Mas, para além dessa inusitada incursão violadora de toda a dogmática jurídico – penal, há algo que é mais grave. Ocorre que a redução de pena para meros atos preparatórios é somente de “um quarto à metade”. Note-se que, segundo dispõe o artigo 14, II e Parágrafo Único, CP, a redução de pena para a tentativa (que vale também para os crimes de terrorismo, já que a lei especial não contém disposição expressa), varia entre “um terço e dois terços”. Ora, é clara e evidente a lesão à proporcionalidade na medida em que se um indivíduo pratica atos executórios de terrorismo, chegando a tentar praticar o crime terá uma redução maior do que se apenas praticar atos preparatórios, sem sequer adentrar na tentativa. Na verdade a dosimetria da redução está de pernas para o ar!
A questão é bem percebida por Martinelli e Schmitt de Bem:
“Acrescenta-se verdadeira violação ao princípio da proporcionalidade na cominação das penas aos atos preparatórios. Na lei não há preceito que regule tratamento punitivo diverso à tentativa. Logo, aplica-se a regra geral contida no Código Penal (art. 12). Com efeito, a tentativa de qualquer das condutas conjugadas (§ 1º com o caput do art. 2º) poderão ser punidas de forma mais branda que um mero ato preparatório dessa mesma ação. Veja-se que o máximo de diminuição de pena pela tentativa corresponde a dois terços, ao passo que a redução pela prática de atos preparatórios é, no máximo, de metade. Tal interpretação parece uma afronta ao princípio da proporcionalidade”. 1
Sem adentrar à questão da legitimidade ou não de punição de atos preparatórios como medida preventiva de Direito Penal, fato é que não há como negar a inconstitucionalidade do dispositivo no que diz respeito à cominação de penas, pois que a afronta à proporcionalidade é límpida.

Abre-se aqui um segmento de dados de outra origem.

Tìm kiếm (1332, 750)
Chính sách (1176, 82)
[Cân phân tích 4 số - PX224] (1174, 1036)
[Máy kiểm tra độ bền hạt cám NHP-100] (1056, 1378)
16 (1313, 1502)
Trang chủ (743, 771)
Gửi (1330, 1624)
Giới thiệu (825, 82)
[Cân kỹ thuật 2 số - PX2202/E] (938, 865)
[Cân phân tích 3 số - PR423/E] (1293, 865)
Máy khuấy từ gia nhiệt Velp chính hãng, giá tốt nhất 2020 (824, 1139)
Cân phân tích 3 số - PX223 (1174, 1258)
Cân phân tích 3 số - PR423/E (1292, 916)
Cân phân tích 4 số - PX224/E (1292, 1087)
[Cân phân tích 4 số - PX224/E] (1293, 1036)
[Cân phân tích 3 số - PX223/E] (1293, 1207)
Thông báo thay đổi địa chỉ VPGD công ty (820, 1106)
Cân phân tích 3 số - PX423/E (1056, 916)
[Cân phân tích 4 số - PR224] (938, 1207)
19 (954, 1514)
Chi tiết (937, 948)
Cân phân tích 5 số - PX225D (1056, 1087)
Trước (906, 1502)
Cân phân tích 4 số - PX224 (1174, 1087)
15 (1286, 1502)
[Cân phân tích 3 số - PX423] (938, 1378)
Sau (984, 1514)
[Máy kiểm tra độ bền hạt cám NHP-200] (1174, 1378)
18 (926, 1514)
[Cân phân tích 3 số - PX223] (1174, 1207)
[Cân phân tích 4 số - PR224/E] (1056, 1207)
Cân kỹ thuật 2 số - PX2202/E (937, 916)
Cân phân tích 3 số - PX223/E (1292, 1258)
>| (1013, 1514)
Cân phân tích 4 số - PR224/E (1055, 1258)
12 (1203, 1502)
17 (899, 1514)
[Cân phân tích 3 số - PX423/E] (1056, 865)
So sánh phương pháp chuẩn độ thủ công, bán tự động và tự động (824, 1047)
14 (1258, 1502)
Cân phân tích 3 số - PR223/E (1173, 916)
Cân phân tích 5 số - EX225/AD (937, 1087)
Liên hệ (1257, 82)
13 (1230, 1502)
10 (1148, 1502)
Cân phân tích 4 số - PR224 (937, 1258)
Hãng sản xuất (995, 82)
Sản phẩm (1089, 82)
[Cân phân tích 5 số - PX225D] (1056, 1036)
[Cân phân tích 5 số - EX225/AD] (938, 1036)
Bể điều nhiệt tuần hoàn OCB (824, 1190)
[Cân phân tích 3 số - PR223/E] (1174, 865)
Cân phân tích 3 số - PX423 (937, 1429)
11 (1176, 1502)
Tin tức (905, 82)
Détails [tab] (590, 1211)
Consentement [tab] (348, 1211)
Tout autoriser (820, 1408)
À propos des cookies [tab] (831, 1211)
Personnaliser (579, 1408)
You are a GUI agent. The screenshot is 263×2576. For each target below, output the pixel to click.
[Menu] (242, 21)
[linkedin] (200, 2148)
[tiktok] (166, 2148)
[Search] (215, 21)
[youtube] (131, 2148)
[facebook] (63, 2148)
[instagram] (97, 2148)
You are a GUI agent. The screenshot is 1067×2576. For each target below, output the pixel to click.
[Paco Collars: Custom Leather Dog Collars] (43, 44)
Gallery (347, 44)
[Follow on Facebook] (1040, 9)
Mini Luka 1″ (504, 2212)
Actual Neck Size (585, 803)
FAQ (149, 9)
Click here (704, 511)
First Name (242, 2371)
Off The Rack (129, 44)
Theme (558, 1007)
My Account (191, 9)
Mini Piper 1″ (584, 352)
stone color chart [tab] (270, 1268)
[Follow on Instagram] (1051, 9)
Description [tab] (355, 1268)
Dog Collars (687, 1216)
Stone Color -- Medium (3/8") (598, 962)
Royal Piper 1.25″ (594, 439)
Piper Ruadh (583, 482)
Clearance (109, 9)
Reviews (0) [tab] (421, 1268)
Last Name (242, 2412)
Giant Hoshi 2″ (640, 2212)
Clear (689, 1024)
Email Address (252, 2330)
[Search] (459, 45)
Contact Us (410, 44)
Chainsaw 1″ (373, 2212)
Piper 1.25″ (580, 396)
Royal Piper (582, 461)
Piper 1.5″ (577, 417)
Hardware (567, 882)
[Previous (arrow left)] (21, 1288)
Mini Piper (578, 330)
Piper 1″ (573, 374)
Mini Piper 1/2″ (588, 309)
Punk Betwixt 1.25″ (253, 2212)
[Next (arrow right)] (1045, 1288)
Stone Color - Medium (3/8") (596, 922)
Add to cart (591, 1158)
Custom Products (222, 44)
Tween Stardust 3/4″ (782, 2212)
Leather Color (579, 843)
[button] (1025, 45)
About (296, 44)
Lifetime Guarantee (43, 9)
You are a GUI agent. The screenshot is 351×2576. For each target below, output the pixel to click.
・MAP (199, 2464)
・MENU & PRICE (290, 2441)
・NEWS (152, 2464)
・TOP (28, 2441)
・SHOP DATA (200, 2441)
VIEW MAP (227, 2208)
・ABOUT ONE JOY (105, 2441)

Resta então tentar acomodar a situação à proporcionalidade e o único caminho que se enxerga é a completa desconsideração da regra de diminuição de pena contida no artigo 5º da Lei 13.260/16, aplicando a redução de acordo com o disposto no artigo 14, Parágrafo Único, CP. Mais que isso, considerando que ali (no artigo 14, II e Parágrafo Único, CP) se trata de tentativa (já atos executórios), até mesmo a equiparação violaria a proporcionalidade. Não se pode tratar atos preparatórios igualmente a atos executórios, a diferença de gravidade impõe diferença de tratamentos. Assim sendo, o ideal seria que no caso dos atos preparatórios a redução aplicada fosse sempre e invariavelmente a máxima contida na regulação da tentativa na Parte Geral do Código Penal, ou seja, dois terços.
Esse ajuste à proporcionalidade já foi levado a efeito de forma semelhante no caso do exagero punitivo do crime de falsificação de produtos terapêuticos e medicinais (artigo 273, § 1º, CP) em cotejo com a reprimenda prevista para o Tráfico de Drogas (artigo 33 da Lei 11.343/06). No caso a primeira pena é muito maior do que a segunda, o que certamente não se justifica. Assim sendo, os tribunais e a doutrina vêm apontando a aplicação da pena do tráfico, visando adequar a situação ao Princípio da Proporcionalidade. 2
Não obstante, o ideal seria que a Lei 13.260/16 houvesse disposto de maneira a levar em consideração o ordenamento jurídico brasileiro de forma sistemática, atentando para a existência de regra para a punição da tentativa no Código Penal e adequando o “quantum” da diminuição do seu artigo 5º de acordo com a proporcionalidade necessária.
REFERÊNCIAS
GRECO, Rogério. Código Penal Comentado. 7ª ed. Niterói: Impetus, 2013.
MARTINELLI, João Paulo Orsini, BEM, Leonardo Shmitt de. Os atos preparatórios na nova Lei “Antiterrorismo”. Boletim IBCCrim. n. 284, jul. p. 11 – 12, 2016.